The Manhattan Project cost about $25.8 billion (in 2012 dollars).

This DOE effort is $120 million over five years. That’s a noise level allocation of resources compared to The Manhattan Project.

Of course, if you need a façade to role out stuff you’ve had sitting on the shelf in the black world for some number of decades… *meh* Maybe $120 million could make a good show of it.

Via: Computerworld:

The U.S. Dept. of Energy has set a goal to develop battery and energy storage technologies that are five times more powerful and five times cheaper than today’s within five years.

To accomplish this, U.S. Energy Secretary Stephen Chu is taking some lesson from U.S. history.

The DOE is creating a new Joint Center for Energy Storage Research, at a cost of $120 million over five years, that’s intended to reproduce development environments that were successfully used by Bell Laboratories in the World War II Manhattan Project that produced an atomic bomb.
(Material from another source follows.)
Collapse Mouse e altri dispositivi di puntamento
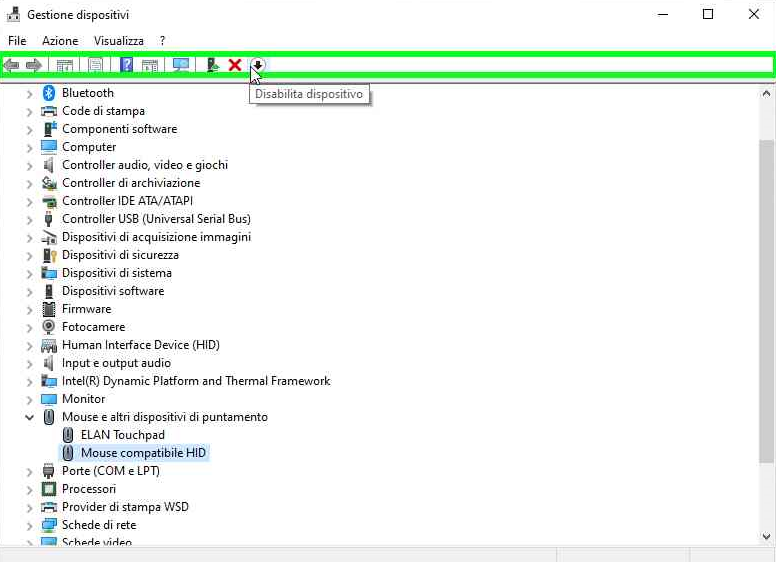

“When you had to deliver the goods very, very quickly, you needed to put the best scientists next to the best engineers across disciplines to get very focused,” said Chu at a press conference Friday that was streamed live from Argonne National Laboratory in Illinois. The center will be located there.

The Battery and Energy Storage Hub project will involve six national labs, five universities — Northwestern University, University of Chicago, University of Illinois-Chicago, University of Illinois-Urbana Champaign, and University of Michigan — and four private firms, Dow Chemical, Applied Materials, Johnson Controls, and Clean Energy Trust.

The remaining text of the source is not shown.